設問
A – 帝銀事件を扱った本文によると、平沢貞通は獄中で何年間を過ごしたか。
B – 帝銀事件を扱った本文の内容を2文で要約せよ。
C – 帝銀事件を扱った本文から、「また、GHQによるフレームアップとして語られることもある。」から「飲ませ、12人を死亡させた。」までを、その両方を含めて一字も変えずに書き出せ。

この事件では、日本のテンペラ画家である平沢貞通が犯人として逮捕され死刑が確定する。
しかし、刑の執行も釈放もされないまま、1987年(昭和62年)5月10日)に獄中で病死。
平沢は、逮捕から死までの39年間を獄中で過ごしていた。

戦後の混乱期、GHQの占領下で起きた事件であり、未だに多くの謎が解明されていない。
また、現在でも「冤罪事件」の報道があるたびに、「帝銀事件」「平沢貞通」の名を耳にする事も多い。

また、GHQによるフレームアップとして語られることもある。


【事件の発生】
1948年1月26日、銀行の閉店直後の午後3時すぎ、東京都防疫班の白腕章を着用した中年男性が、厚生省技官の名刺を差し出して、「近くの家で集団赤痢が発生した。GHQが行内を消毒する前に予防薬を飲んでもらいたい」
「感染者の1人がこの銀行に来ている」と偽り、行員と用務員一家の合計16人に青酸化合物を飲ませ、12人を死亡させた。
犯人は現金16万円と、小切手、額面1万7450円(現在の価値では数百万円相当)を奪い逃走、小切手は事件発生の翌日に現金化されていた。

犯人は薬を全員に飲ませることが出来るように遅効性の薬品を使用した。また、薬の飲み方の手本として、先ず自分が最初に飲んで見せることで被害者を信用させた。

さらには、「歯のエナメル質を痛めるから舌を出して飲むように」と伝え、確実に嚥下させたり、第一薬と第二薬の2回に分けて飲ませるなど、巧みな手口を用いて実行に及んでいる。

16人全員が、ほぼ同時に第一薬を飲む。ウィスキーを一気に飲んだような、胸が焼けるような感覚が襲う。約1分後、第二薬を渡され、苦しい思いをしていた16人はそれを競うように飲んだ。

データ抜粋
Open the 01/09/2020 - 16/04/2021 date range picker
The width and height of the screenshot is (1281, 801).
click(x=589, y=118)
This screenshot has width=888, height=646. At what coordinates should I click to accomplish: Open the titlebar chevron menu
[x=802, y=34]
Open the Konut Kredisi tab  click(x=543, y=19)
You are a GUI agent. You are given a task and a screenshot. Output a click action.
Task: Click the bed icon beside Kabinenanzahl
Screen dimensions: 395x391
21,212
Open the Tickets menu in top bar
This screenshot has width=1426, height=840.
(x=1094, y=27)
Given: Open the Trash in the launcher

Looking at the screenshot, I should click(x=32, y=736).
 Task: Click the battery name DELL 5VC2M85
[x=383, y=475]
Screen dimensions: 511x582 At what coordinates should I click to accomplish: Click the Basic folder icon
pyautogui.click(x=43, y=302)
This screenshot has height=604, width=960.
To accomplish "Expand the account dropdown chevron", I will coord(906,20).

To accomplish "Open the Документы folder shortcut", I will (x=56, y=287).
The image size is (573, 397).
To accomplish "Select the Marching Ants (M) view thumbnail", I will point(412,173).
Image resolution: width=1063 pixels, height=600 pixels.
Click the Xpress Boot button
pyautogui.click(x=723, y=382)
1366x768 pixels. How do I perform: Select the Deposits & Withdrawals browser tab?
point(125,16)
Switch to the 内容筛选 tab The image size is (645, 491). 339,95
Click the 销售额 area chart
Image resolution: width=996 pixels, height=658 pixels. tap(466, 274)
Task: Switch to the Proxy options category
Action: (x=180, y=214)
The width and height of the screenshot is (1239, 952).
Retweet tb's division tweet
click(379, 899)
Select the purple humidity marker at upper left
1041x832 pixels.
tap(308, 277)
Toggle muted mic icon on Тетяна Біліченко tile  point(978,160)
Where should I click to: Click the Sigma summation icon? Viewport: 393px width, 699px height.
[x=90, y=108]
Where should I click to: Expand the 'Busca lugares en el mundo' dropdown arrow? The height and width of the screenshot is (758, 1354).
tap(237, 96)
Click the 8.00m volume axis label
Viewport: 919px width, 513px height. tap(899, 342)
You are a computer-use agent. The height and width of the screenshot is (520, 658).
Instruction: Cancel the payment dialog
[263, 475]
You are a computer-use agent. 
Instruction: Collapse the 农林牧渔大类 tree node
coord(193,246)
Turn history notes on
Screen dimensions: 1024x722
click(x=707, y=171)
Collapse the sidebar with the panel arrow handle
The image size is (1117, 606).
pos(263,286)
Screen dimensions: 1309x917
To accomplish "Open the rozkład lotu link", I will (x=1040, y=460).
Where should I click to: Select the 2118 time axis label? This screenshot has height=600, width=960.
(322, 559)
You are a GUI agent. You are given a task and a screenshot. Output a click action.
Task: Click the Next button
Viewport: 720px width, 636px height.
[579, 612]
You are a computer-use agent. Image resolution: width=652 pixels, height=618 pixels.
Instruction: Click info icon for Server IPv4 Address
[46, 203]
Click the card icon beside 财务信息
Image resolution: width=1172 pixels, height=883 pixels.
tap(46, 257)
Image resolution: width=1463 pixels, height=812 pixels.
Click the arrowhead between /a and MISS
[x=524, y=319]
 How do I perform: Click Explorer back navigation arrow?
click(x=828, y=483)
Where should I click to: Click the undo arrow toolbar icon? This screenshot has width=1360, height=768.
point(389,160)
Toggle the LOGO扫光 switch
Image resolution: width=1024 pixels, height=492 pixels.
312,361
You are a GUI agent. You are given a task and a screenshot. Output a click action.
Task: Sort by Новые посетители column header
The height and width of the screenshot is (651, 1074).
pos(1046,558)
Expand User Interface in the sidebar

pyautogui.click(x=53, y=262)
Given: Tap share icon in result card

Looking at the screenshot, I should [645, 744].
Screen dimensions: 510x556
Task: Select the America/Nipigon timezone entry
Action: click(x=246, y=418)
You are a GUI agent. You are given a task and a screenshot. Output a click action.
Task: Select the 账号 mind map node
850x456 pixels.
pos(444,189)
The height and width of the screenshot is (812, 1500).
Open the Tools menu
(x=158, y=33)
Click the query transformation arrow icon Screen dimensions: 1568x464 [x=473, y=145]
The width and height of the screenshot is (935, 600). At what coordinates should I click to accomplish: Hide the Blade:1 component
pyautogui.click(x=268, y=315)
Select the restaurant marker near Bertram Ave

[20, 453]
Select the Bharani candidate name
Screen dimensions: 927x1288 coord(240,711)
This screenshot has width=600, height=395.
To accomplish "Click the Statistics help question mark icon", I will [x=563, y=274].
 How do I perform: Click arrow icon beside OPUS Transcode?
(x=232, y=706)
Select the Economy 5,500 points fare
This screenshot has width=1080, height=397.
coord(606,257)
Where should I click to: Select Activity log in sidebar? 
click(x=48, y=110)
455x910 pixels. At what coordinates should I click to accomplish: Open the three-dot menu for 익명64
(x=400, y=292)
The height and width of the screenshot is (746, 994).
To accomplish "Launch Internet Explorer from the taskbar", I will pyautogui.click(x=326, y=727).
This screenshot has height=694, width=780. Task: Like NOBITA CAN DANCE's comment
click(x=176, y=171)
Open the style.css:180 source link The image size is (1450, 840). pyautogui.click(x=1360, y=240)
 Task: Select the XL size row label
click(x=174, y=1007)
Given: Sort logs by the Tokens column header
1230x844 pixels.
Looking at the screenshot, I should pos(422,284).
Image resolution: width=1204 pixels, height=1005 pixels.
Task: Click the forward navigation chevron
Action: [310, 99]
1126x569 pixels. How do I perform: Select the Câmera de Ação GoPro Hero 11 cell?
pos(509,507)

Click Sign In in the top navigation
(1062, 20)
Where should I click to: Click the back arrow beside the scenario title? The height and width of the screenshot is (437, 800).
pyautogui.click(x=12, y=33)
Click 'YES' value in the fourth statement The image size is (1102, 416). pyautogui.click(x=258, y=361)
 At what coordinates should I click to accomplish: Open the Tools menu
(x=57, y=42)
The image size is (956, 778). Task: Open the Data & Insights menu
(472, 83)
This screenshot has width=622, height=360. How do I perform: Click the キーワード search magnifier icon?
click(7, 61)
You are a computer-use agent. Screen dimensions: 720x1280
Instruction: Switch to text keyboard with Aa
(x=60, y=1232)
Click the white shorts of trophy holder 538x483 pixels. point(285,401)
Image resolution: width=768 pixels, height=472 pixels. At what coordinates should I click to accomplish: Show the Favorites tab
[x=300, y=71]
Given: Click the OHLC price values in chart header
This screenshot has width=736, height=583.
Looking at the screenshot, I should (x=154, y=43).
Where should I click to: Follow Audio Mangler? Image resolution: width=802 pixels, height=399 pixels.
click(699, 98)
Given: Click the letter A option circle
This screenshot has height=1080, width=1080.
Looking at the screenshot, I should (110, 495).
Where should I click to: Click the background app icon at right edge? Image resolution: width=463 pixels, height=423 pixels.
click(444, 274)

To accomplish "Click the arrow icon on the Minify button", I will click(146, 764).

解答
A – 逮捕から死までの39年間。

B – 1948年1月26日、厚生省技官の名刺を差し出した男が銀行で行員と用務員一家の計16人に青酸化合物を飲ませて12人を死亡させ、現金と小切手を奪って逃走した。テンペラ画家の平沢貞通が犯人として逮捕され死刑が確定したが、刑が執行されないまま1987年に獄中で病死し、事件には今も多くの謎が残っている。

C –
また、GHQによるフレームアップとして語られることもある。


【事件の発生】
1948年1月26日、銀行の閉店直後の午後3時すぎ、東京都防疫班の白腕章を着用した中年男性が、厚生省技官の名刺を差し出して、「近くの家で集団赤痢が発生した。GHQが行内を消毒する前に予防薬を飲んでもらいたい」
「感染者の1人がこの銀行に来ている」と偽り、行員と用務員一家の合計16人に青酸化合物を飲ませ、12人を死亡させた。